=== MATERIAL SUPPLIED ===

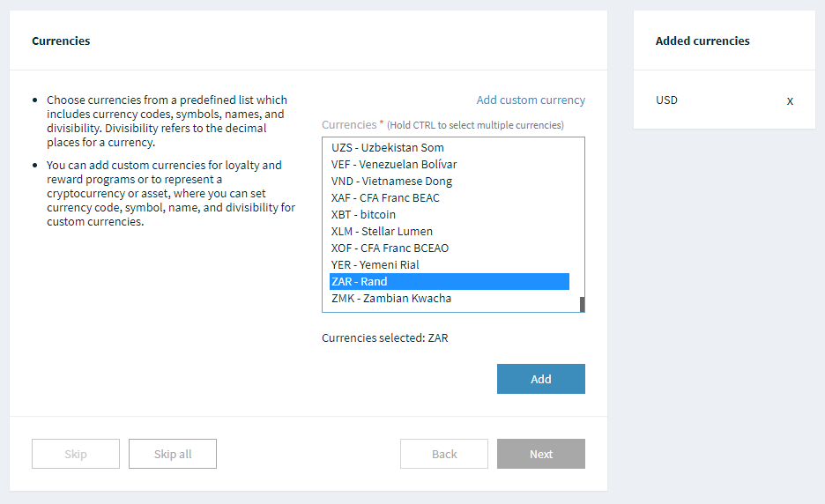Select UZS - Uzbekistan Som in list

pyautogui.click(x=388, y=148)

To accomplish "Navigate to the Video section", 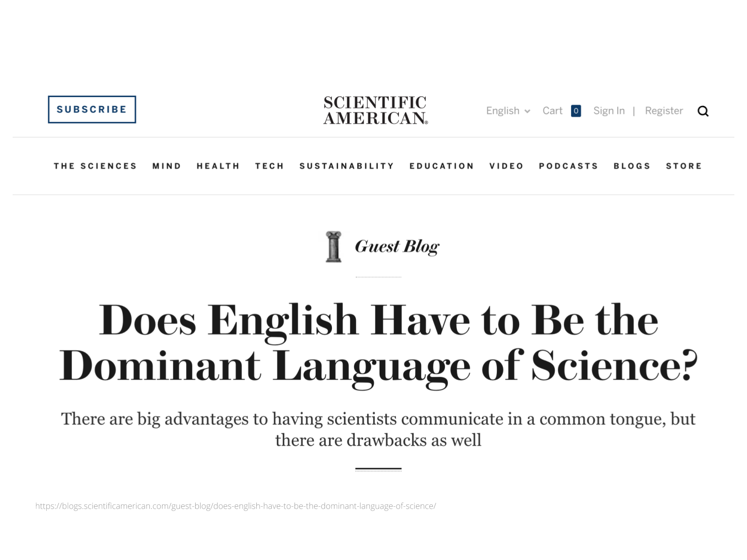I will [507, 166].
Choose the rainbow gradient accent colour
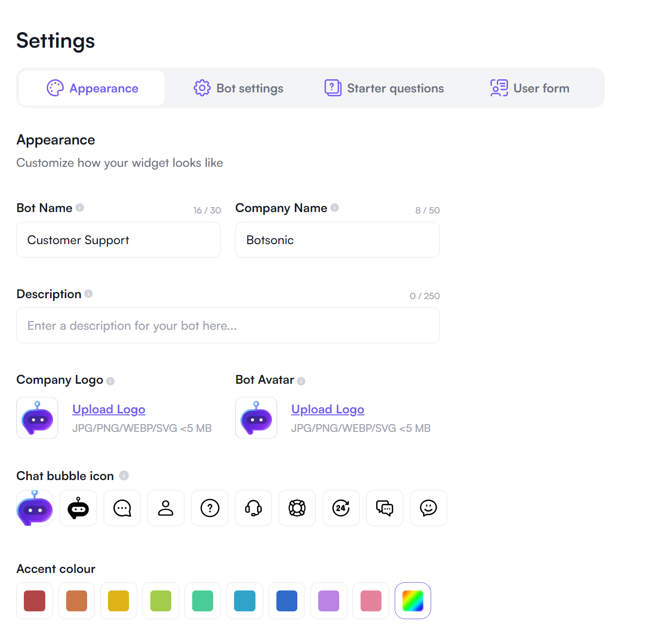The height and width of the screenshot is (624, 672). coord(413,601)
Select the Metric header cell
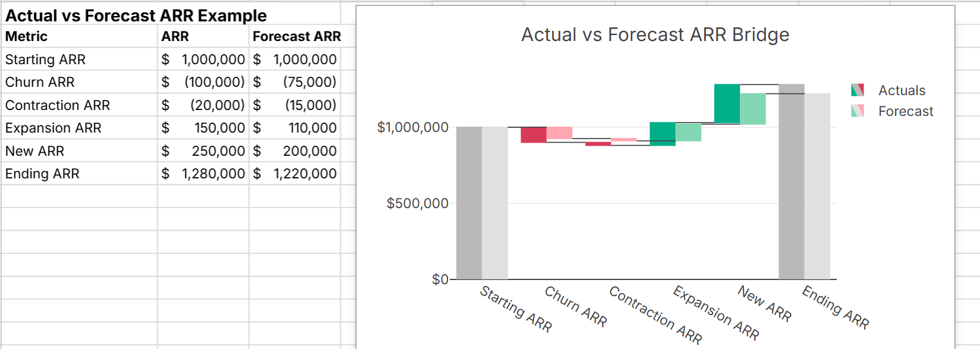This screenshot has width=980, height=349. 80,36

===

EXERCISE GOAL:
Reproduce exactly and only the lines from the "Choose the rainbow gradient accent colour" line to the last line of the records above. Do not carry over any pictures.

RESPONSE TO THIS EXERCISE:
Choose the rainbow gradient accent colour
The height and width of the screenshot is (624, 672). coord(413,601)
Select the Metric header cell
This screenshot has width=980, height=349. 80,36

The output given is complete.